WHAT THIS EXERCISE ASKS>
a) According to the forum post, why are they supposed to make a tent out of sheets in the front room?
b) Copy out, unchanged, the rows that start with the line containing "Sonia (810, 451)" and end with the line containing "This document has", including both of those lines.

TEXT BLOCK>
Drama want us to do mini films and put them on their website and they are giving out certificates. youth group want us to film us doing various activities. Beavers want us to complete badges, a few weeks ago we did a at home campfire on zoom.
Today beavers want us to do an at home camp. Except our tent is too big for our garden so they want us to make one out of sheets in our front room. They want us to zoom with the pack leader and others for a few hours singing songs and doing activities etc. Then we are supposed to all sleep in make shift tent.
It want to shout “enough”. In between us both working full time, home schooling plus normal parenting trying to fit in everything else. I am knackered after a week of night shifts, DH is knackered after working from home and looking after DS most of the time. I just don’t have the bloody energy. DS won’t sleep well downstairs
The final straw is Tic-tac putting a post on social media saying we need all the beavers taking part and not to be lazy
Presumably this is an activity you pay for, for your child to have fun? There’s no requirement to take part?!
They said what????? That's absolutely ridiculous.
I'd be sending an email to the pack leader about that (brownie leader here). There are lots of parents still working and they should realise that it's completely different to packing a bag and waving them off for the weekend.
Oh and I'd be scaling back the drama etc a bit too!
My son is a cub and camping this weekend and tbh I wish we hadn't bothered and I'm furloughed! They did one a few weeks ago that was quite relaxed but this weekend is full on.

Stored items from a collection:
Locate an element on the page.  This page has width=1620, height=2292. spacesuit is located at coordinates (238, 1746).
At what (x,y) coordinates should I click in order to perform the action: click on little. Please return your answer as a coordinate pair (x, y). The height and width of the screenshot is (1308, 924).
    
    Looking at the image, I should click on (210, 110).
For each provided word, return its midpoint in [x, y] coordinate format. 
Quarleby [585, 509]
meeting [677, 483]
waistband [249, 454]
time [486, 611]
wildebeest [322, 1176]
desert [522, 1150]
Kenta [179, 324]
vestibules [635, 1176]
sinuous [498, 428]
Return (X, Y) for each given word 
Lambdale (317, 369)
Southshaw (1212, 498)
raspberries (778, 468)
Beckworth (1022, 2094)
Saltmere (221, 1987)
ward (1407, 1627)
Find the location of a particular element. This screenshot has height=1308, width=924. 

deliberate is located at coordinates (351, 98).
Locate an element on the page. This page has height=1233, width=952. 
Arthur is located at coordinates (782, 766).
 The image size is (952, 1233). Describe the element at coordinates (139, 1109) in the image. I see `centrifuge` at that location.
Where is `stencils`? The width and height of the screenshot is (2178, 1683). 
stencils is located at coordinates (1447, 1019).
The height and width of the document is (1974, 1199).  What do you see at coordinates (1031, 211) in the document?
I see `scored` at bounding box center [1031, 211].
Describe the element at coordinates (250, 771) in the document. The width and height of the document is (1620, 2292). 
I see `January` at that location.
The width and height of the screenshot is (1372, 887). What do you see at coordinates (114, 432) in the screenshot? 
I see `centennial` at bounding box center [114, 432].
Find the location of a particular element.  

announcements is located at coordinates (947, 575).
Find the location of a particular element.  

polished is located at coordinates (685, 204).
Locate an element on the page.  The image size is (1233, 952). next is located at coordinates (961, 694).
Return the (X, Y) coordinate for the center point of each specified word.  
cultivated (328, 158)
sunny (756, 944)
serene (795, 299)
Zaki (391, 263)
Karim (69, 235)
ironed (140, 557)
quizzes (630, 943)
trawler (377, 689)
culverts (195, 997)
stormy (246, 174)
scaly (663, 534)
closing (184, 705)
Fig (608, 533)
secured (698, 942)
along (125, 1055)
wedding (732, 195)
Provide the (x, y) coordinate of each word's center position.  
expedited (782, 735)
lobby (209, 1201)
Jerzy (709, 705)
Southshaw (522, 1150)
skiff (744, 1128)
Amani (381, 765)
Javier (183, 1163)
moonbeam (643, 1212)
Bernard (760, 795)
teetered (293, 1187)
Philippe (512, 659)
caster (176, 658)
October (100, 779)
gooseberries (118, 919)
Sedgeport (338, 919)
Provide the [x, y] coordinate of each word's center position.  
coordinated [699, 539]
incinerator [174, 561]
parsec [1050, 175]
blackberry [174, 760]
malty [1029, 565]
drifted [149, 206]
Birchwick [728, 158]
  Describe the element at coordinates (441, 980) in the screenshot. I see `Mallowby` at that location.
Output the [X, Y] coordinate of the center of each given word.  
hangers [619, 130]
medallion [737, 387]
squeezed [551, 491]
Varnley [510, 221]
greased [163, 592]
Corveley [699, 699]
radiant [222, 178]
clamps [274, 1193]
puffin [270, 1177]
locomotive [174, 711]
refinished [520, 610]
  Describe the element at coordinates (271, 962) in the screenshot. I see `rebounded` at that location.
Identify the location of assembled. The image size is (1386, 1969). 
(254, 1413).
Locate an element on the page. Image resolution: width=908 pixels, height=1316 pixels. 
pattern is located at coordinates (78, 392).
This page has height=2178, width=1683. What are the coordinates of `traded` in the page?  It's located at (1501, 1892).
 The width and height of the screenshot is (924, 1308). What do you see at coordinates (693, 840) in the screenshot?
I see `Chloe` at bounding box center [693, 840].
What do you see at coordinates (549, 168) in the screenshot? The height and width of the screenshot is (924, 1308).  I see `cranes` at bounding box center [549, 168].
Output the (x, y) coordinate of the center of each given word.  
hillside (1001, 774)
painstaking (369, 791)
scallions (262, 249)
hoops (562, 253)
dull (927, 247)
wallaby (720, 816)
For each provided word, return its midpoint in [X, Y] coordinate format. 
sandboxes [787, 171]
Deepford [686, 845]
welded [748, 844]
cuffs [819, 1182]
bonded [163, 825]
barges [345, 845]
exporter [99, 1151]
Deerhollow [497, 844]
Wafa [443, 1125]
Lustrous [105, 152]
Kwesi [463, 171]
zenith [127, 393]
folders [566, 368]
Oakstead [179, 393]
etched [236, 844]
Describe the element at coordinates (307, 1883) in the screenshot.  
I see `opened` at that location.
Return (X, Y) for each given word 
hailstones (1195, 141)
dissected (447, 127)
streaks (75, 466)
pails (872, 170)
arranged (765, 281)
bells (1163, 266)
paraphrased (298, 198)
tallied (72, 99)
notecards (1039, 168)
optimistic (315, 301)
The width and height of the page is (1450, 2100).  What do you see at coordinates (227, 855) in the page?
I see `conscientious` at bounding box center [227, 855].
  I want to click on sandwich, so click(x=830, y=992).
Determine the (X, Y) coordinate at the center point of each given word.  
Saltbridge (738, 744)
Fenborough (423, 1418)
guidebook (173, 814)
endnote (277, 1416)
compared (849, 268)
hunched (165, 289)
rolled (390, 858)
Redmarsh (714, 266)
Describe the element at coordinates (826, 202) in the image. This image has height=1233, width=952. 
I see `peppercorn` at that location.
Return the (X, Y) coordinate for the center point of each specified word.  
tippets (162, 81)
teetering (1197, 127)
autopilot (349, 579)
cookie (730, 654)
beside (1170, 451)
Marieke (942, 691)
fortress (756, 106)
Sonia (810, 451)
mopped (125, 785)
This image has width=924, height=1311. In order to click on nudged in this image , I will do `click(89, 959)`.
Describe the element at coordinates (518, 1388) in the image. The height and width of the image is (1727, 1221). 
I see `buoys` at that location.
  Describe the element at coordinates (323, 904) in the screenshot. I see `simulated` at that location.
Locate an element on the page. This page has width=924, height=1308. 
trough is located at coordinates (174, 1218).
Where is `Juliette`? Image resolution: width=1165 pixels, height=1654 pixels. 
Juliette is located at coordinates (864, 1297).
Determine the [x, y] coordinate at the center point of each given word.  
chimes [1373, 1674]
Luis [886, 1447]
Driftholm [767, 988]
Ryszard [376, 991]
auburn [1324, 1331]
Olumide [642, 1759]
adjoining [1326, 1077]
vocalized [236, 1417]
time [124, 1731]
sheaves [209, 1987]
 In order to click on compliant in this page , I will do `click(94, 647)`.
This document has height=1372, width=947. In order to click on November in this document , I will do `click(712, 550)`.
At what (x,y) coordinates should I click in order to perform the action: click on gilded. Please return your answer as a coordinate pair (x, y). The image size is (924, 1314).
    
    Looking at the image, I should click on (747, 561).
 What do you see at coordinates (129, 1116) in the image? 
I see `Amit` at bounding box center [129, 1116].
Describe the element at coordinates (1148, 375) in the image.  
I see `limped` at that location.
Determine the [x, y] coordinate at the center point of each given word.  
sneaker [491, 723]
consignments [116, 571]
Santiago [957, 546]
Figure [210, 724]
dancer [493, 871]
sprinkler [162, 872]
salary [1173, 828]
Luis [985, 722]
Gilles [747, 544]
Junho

SOLUTIONS IN ORDER>
a) Their tent is too big for their garden.

b)
Sonia (810, 451)
mopped (125, 785)
This image has width=924, height=1311. In order to click on nudged in this image , I will do `click(89, 959)`.
Describe the element at coordinates (518, 1388) in the image. The height and width of the image is (1727, 1221). 
I see `buoys` at that location.
  Describe the element at coordinates (323, 904) in the screenshot. I see `simulated` at that location.
Locate an element on the page. This page has width=924, height=1308. 
trough is located at coordinates (174, 1218).
Where is `Juliette`? Image resolution: width=1165 pixels, height=1654 pixels. 
Juliette is located at coordinates (864, 1297).
Determine the [x, y] coordinate at the center point of each given word.  
chimes [1373, 1674]
Luis [886, 1447]
Driftholm [767, 988]
Ryszard [376, 991]
auburn [1324, 1331]
Olumide [642, 1759]
adjoining [1326, 1077]
vocalized [236, 1417]
time [124, 1731]
sheaves [209, 1987]
 In order to click on compliant in this page , I will do `click(94, 647)`.
This document has height=1372, width=947. In order to click on November in this document , I will do `click(712, 550)`.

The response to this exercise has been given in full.